== WORK REQUEST ==
A faithful copy of the entries is needed, one that leaves out the pictures.

== PROVIDED INFORMATION ==

###

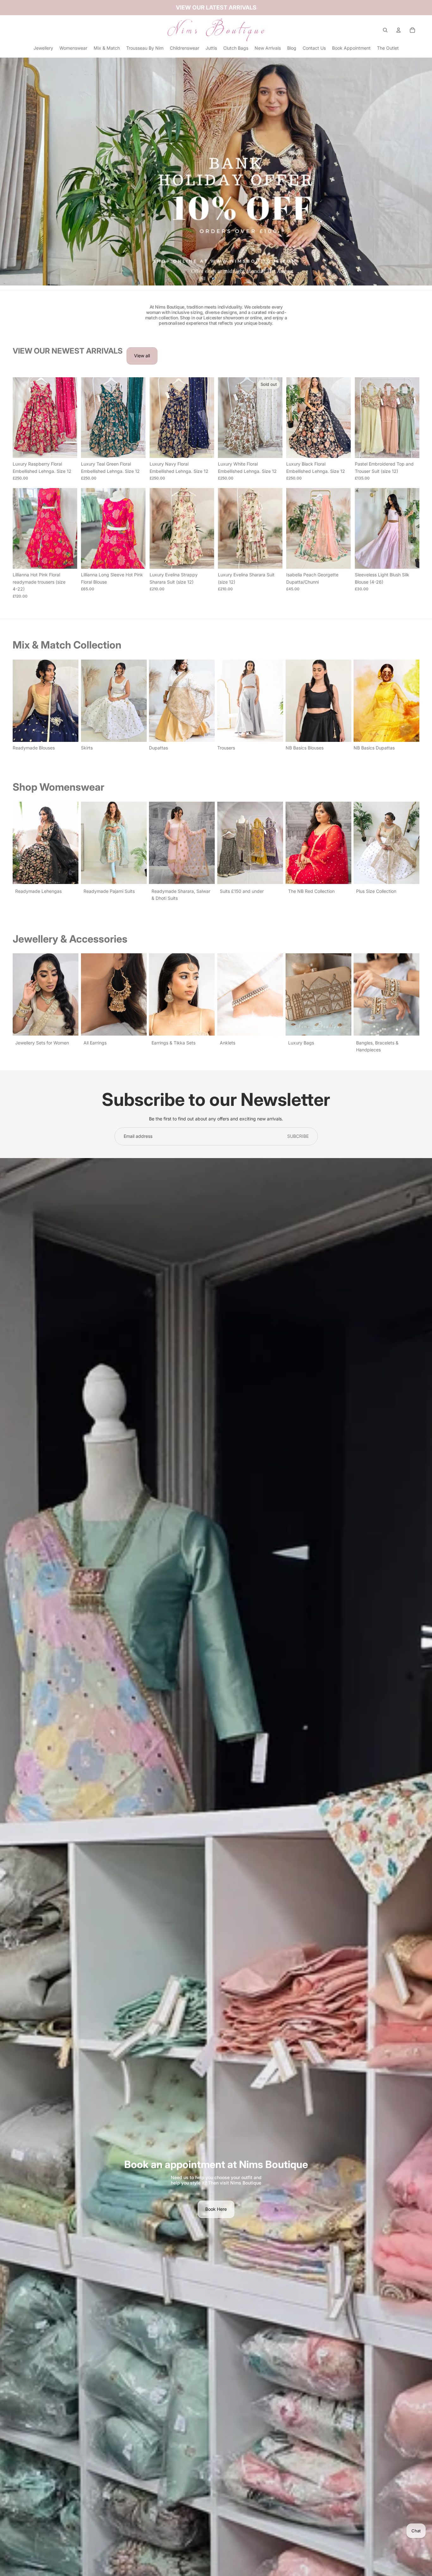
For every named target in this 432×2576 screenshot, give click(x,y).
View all (142, 355)
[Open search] (385, 30)
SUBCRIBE (298, 1136)
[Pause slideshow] (204, 278)
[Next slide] (72, 417)
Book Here (216, 2209)
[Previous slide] (17, 417)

###

== RESULT BELOW ==
For every named target in this 432×2576 screenshot, give click(x,y).
View all (142, 355)
[Open search] (385, 30)
SUBCRIBE (298, 1136)
[Pause slideshow] (204, 278)
[Next slide] (72, 417)
Book Here (216, 2209)
[Previous slide] (17, 417)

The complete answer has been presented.